Banking Sector Stress - India Vs UK
By: Amit Bhushan Date: 21st May 2016
It is said that democratic polity in India draws a lot of inspiration from democracy in more mature countries like UK from where we imported our constitution. The United Kingdom was impacted by crisis in their banking sector as a result of financial meltdown in the USA in around 2008 which subsequently engulfed the whole world but Europe in particular was much badly impacted. While the government had to step in with tax-payers money to bail out the banks which were mostly private however it did so with strict conditionality that the small enterprises as well as household credit supply should continue uninterrupted.
In fact some of the conditions related to loans to individuals/employees losing jobs were turned even friendlier. This ensured political support for the bank bailout although dole out of tax-payers funds to bail out banks still remains unpopular. Much of the population still wants capping on salaries of bankers as well as higher capitalization so that banks manage their own affairs by absorbing all business risks on their own rather than bothering taxpayers or creating conditions that freezes normal functioning of the markets.
The regulators as well as legislators seen pushing through the same remain popular while those free market champions who are trying to shrug off the bailout package as happenstance (& no corrective measures required) are losing ground. By comparison, what we see in India is that banks have lost money on corporate debt which is not regulated i.e. no law or statute forces the banks to lend to the sector; and by implication banks can choose to be as strict as possible in making these credit evaluations. This seems to be causing some consternation and Public sector banks are seeking tax-payers money to bail themselves out.

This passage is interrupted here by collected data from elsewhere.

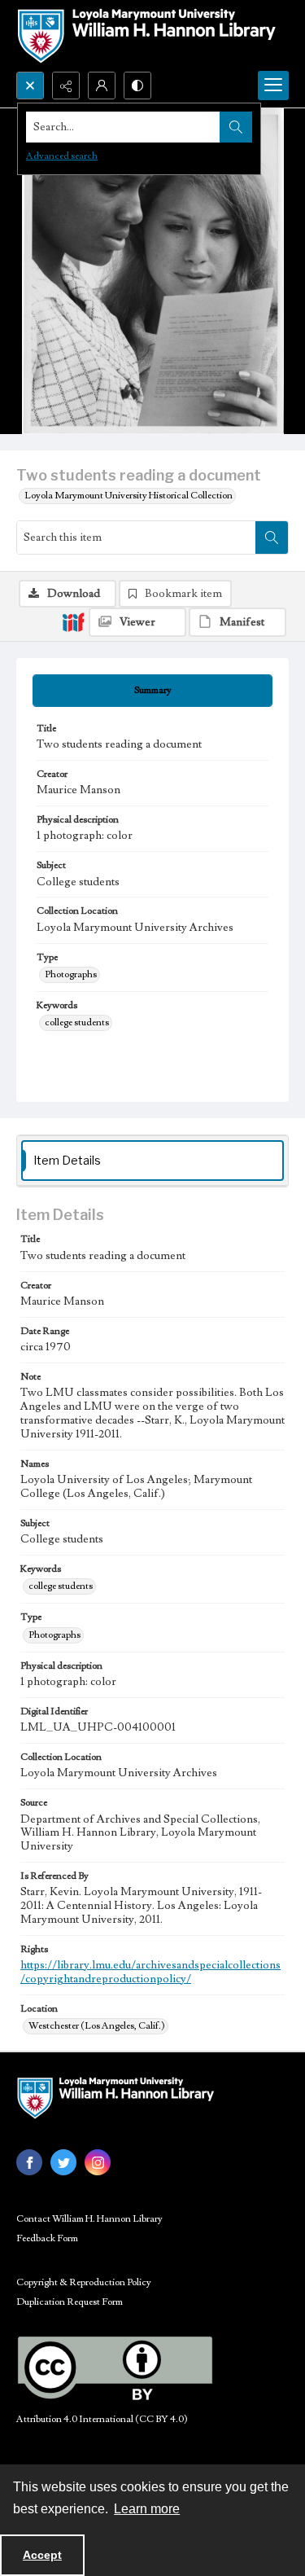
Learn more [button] (147, 2509)
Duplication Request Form (69, 2302)
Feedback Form (47, 2238)
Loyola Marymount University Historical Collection (128, 495)
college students (77, 1022)
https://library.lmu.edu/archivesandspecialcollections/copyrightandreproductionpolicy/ (150, 1972)
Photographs (71, 974)
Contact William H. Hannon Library (89, 2219)
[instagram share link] (98, 2162)
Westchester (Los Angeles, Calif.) (96, 2026)
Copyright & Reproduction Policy (83, 2282)
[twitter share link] (63, 2162)
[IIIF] (73, 621)
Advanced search (62, 156)
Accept (42, 2554)
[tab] (152, 690)
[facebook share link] (29, 2162)
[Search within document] (271, 537)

Now there seems to be political forces as well as intelligentsia in support for the move as this accordingly will propel economic growth however this is being done without any correctives so that credit supply for the small businesses and retail remaining intact. While the banks have indeed cried hoarse in the past about agri-sector stress and governments have intervened with loan waivers which the same intelligentsia opposed. This opposition was on account of cultivation of the practice of not servicing loans by agriculturalists or even allowing banks with adverse selection practices which would tend to derail the economy. However when it comes to corporate loans, no data is released that which loans or accounts have been bad for how long.
The information on past bail out for the groups or writeoff / haircut or interest waivers is withheld from public in public interest (or on account of privacy of banking data, which we do not know if it should apply on writeoffs/hair cut since defaulter's list is a public list). What is discussed is simplistic issues like steel & power sector facing low demand and roads being held on account of clearances as reasons for much of the stress. A look as the history of defaults and past bail outs received by these account holders can be quite revealing.What is being discussed is accounting treatment that can be resorted to these loans or fiscal measures for the stressed sectors to bail out the promoters.
While government resorting to tariff and non-tariff measures in conjunction with the affected industry as well as the consumer industry might have support and the resultant impact on people will be witnessed in electoral ramblings. It is however the banking related measures whereby which the defaulters are perennially protected or even continued to be lent with more loans (evergreening of these loan accounts), is a measure that needs to be checked. This denies other borrowers with their chance as well as banks developing an unhealthy practice of not competing to seek enough credit worthy clients, which actually kills entrepreneurship. With India making noises around startups and running multiple schemes, let's see how it pans out.